Distinguishing Pseudoprogression From True Early Progression in Isocitrate Dehydrogenase Wild-Type Glioblastoma by Interrogating Clinical, Radiological, and Molecular Features

Mingxiao Li; Xiaohui Ren; Gehong Dong; Jincheng Wang; Haihui Jiang; Chuanwei Yang; Xuzhe Zhao; Qinghui Zhu; Yong Cui; Kefu Yu; Song Lin

doi:10.3389/fonc.2021.627325

Distinguishing Pseudoprogression From True Early Progression in Isocitrate Dehydrogenase Wild-Type Glioblastoma by Interrogating Clinical, Radiological, and Molecular Features

Front Oncol. 2021 Apr 20:11:627325. doi: 10.3389/fonc.2021.627325. eCollection 2021.

Authors

Mingxiao Li¹, Xiaohui Ren¹, Gehong Dong², Jincheng Wang³, Haihui Jiang¹, Chuanwei Yang¹, Xuzhe Zhao¹, Qinghui Zhu¹, Yong Cui¹, Kefu Yu⁴, Song Lin^{1

5}

Affiliations

¹ Department of Neurosurgery, National Clinical Research Center for Neurological Diseases, Beijing Tiantan Hospital, Capital Medical University, Beijing, China.
² Department of Pathology, Beijing Tiantan Hospital, Capital Medical University, Beijing, China.
³ Department of Radiology, Peking University Cancer Hospital, Beijing, China.
⁴ Department of Pharmacy, Beijing Tiantan Hospital, Capital Medical University, Beijing, China.
⁵ Beijing Key Laboratory of Brain Tumor, Center of Brain Tumor, Institute for Brain Disorders, Beijing, China.

Abstract

Background: Pseudoprogression (PsP) mimics true early progression (TeP) in conventional imaging, which poses a diagnostic challenge in glioblastoma (GBM) patients who undergo standard concurrent chemoradiation (CCRT).
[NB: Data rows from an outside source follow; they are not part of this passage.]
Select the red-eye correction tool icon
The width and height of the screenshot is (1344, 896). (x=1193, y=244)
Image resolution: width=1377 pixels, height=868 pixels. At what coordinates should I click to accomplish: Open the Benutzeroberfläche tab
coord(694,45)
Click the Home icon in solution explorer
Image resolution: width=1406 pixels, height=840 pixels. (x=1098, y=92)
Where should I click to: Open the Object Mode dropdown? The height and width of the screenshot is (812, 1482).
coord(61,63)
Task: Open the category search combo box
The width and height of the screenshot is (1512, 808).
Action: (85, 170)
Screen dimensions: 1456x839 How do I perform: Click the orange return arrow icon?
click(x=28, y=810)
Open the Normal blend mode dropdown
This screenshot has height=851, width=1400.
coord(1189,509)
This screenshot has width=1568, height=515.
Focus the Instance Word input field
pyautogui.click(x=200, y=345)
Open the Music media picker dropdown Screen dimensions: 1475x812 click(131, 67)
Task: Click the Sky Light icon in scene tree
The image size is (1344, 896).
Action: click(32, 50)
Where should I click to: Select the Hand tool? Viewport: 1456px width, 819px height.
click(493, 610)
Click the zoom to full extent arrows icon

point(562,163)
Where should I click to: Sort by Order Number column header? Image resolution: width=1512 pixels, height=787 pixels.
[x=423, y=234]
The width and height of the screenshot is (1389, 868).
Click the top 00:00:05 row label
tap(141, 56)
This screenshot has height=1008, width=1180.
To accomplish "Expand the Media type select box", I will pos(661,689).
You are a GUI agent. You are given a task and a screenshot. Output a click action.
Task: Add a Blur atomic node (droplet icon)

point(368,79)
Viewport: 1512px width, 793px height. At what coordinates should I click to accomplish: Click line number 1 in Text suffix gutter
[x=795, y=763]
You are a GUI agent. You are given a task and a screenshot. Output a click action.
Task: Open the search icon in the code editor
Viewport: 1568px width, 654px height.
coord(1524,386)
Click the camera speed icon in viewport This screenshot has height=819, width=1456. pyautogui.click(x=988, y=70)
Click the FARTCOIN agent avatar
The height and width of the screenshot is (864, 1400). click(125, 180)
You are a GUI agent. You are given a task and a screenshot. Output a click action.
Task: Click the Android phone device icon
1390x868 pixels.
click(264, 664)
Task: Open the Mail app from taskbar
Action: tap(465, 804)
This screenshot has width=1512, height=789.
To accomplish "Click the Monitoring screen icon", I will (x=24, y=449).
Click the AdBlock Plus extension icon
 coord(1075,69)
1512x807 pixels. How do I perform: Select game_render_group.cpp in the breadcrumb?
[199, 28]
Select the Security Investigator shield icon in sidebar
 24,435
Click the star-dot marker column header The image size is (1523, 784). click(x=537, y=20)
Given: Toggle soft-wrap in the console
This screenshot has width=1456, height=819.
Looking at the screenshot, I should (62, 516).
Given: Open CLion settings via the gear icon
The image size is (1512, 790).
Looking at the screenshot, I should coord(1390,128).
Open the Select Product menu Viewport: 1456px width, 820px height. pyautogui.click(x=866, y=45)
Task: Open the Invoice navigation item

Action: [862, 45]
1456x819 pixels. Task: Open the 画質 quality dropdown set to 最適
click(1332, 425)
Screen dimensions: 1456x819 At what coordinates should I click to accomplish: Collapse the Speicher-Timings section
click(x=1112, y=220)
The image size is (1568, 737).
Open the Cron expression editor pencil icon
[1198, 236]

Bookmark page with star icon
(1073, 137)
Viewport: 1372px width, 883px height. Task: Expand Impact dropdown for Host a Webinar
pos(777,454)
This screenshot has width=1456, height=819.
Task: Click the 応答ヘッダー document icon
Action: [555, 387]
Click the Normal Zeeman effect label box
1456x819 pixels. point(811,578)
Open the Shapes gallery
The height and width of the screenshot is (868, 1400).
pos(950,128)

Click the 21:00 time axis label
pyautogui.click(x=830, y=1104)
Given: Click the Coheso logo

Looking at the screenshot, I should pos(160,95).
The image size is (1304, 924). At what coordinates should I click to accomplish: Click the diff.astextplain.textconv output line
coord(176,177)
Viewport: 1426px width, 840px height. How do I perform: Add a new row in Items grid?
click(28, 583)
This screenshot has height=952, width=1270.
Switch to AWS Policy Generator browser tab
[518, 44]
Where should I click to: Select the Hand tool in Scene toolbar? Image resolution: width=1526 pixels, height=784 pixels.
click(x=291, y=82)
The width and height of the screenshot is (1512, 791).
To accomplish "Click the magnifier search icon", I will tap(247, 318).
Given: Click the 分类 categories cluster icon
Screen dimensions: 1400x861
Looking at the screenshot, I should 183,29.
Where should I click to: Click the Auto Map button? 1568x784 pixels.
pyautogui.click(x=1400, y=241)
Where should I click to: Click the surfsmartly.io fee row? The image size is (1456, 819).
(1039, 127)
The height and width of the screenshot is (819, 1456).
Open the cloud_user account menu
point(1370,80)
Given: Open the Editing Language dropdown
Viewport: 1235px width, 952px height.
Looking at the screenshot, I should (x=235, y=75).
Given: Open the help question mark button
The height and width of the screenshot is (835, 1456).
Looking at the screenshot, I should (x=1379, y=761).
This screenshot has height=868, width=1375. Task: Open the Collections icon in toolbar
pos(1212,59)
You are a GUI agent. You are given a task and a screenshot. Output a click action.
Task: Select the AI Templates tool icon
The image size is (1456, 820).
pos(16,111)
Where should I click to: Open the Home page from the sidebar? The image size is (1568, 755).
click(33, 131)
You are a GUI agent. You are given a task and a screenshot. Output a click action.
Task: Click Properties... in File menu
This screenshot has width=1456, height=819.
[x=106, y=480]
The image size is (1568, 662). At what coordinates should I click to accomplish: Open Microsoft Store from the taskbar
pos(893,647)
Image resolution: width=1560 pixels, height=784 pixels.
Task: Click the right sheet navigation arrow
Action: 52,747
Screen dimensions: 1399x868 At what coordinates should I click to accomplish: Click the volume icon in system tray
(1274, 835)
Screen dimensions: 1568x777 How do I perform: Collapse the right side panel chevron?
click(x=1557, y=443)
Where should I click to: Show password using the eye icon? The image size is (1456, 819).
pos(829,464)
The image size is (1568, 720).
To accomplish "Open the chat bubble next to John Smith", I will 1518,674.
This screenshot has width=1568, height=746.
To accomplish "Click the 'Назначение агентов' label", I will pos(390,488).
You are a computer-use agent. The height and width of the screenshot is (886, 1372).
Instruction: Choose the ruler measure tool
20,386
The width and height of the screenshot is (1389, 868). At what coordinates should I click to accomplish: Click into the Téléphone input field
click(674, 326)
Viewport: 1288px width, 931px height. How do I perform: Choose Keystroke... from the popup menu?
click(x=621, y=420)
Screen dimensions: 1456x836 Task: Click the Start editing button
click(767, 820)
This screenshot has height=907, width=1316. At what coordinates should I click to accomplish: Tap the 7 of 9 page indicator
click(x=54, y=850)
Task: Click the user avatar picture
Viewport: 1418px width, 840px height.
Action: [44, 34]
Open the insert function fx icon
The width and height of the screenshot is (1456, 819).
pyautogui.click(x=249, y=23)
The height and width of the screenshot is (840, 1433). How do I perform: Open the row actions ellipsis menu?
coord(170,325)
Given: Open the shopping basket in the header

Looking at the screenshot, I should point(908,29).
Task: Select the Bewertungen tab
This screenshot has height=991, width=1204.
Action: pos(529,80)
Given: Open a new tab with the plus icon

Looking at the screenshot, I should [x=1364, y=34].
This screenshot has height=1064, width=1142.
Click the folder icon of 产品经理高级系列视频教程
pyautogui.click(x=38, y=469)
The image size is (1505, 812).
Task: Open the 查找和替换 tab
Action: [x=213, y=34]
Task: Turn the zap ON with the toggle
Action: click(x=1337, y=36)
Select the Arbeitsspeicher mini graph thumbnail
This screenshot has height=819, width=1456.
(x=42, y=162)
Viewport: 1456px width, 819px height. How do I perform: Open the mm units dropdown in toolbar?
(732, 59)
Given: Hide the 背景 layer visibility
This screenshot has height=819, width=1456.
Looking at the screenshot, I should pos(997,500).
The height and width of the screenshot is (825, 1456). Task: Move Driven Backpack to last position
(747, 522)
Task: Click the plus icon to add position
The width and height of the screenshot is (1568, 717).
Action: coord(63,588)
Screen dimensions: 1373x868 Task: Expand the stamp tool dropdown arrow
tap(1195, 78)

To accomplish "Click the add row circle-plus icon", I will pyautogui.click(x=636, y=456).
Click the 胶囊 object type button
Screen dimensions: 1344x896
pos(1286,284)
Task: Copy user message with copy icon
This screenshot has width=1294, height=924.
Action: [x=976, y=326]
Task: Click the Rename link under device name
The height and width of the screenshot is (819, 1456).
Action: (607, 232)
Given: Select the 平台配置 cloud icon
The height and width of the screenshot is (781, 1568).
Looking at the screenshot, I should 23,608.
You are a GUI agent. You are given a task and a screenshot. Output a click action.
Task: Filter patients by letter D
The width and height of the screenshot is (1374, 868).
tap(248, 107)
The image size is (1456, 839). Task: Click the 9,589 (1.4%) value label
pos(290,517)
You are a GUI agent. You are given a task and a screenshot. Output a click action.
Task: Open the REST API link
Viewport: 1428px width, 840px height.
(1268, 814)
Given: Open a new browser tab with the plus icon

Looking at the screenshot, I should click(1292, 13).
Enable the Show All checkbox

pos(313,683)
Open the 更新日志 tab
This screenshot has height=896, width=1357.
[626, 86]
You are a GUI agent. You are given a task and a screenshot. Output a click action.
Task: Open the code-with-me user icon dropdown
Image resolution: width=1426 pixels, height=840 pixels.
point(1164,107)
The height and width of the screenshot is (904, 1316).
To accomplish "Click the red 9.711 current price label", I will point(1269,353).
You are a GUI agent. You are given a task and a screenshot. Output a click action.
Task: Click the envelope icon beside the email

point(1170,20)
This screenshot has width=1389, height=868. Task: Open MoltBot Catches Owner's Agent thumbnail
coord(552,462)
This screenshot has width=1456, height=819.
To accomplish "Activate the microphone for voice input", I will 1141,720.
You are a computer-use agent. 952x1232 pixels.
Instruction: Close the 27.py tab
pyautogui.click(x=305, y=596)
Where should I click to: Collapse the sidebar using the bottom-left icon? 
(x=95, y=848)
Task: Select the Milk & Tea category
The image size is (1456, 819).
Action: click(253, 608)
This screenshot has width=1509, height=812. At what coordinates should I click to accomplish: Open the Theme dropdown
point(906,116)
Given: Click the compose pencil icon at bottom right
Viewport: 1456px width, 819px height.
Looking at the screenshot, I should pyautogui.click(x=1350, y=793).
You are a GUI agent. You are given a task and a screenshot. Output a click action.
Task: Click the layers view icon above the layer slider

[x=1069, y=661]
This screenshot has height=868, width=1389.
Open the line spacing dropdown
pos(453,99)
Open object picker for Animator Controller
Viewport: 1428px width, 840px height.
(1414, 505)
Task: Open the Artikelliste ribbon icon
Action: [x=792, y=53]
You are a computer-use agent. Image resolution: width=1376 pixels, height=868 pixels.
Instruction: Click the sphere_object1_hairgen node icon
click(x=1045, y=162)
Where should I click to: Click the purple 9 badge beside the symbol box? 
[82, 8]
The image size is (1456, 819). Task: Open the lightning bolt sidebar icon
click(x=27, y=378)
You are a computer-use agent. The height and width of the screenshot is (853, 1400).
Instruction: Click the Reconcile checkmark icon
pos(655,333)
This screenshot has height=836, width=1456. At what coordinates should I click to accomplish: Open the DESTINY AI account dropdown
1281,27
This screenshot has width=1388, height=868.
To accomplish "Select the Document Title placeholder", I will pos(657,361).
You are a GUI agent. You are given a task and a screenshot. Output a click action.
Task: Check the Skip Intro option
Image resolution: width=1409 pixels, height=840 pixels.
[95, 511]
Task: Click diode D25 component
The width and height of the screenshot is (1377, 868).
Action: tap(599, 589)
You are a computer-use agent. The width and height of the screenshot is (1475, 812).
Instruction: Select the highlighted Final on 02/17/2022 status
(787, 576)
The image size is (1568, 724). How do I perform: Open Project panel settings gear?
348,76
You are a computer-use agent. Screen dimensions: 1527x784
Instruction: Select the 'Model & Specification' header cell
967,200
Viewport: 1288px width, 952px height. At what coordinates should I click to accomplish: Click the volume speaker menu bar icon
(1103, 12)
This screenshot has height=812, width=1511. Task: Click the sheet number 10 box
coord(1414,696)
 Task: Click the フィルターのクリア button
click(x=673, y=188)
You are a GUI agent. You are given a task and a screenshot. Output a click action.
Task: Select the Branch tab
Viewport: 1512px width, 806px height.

This study aimed to investigate whether perioperative markers could distinguish and predict PsP from TeP in de novo isocitrate dehydrogenase (IDH) wild-type GBM patients. Methods: New or progressive gadolinium-enhancing lesions that emerged within 12 weeks after CCRT were defined as early progression. Lesions that remained stable or spontaneously regressed were classified as PsP, otherwise persistently enlarged as TeP. Clinical, radiological, and molecular information were collected for further analysis. Patients in the early progression subgroup were divided into derivation and validation sets (7:3, according to operation date). Results: Among 234 consecutive cases enrolled in this retrospective study, the incidences of PsP, TeP, and neither patterns of progression (nP) were 26.1% (61/234), 37.6% (88/234), and 36.3% (85/234), respectively. In the early progression subgroup, univariate analysis demonstrated female (OR: 2.161, P = 0.026), gross total removal (GTR) of the tumor (OR: 6.571, P < 001), located in the frontal lobe (OR: 2.561, P = 0.008), non-subventricular zone (SVZ) infringement (OR: 10.937, P < 0.001), and methylated O-6-methylguanine-DNA methyltransferase (MGMT) promoter (mMGMTp) (OR: 9.737, P < 0.001) were correlated with PsP, while GTR, non-SVZ infringement, and mMGMTp were further validated in multivariate analysis. Integrating quantitative MGMTp methylation levels from pyrosequencing, GTR, and non-SVZ infringement showed the best discriminative ability in the random forest model for derivation and validation set (AUC: 0.937, 0.911, respectively). Furthermore, a nomogram could effectively evaluate the importance of those markers in developing PsP (C-index: 0.916) and had a well-fitted calibration curve. Conclusion: Integrating those clinical, radiological, and molecular features provided a novel and robust method to distinguish PsP from TeP, which was crucial for subsequent clinical decision making, clinical trial enrollment, and prognostic assessment. By in-depth interrogation of perioperative markers, clinicians could distinguish PsP from TeP independent from advanced imaging.

Keywords: IDH wild-type; MGMT promoter methylation; glioblastoma; nomogram; pseudoprogression; random forest; subventricular zone.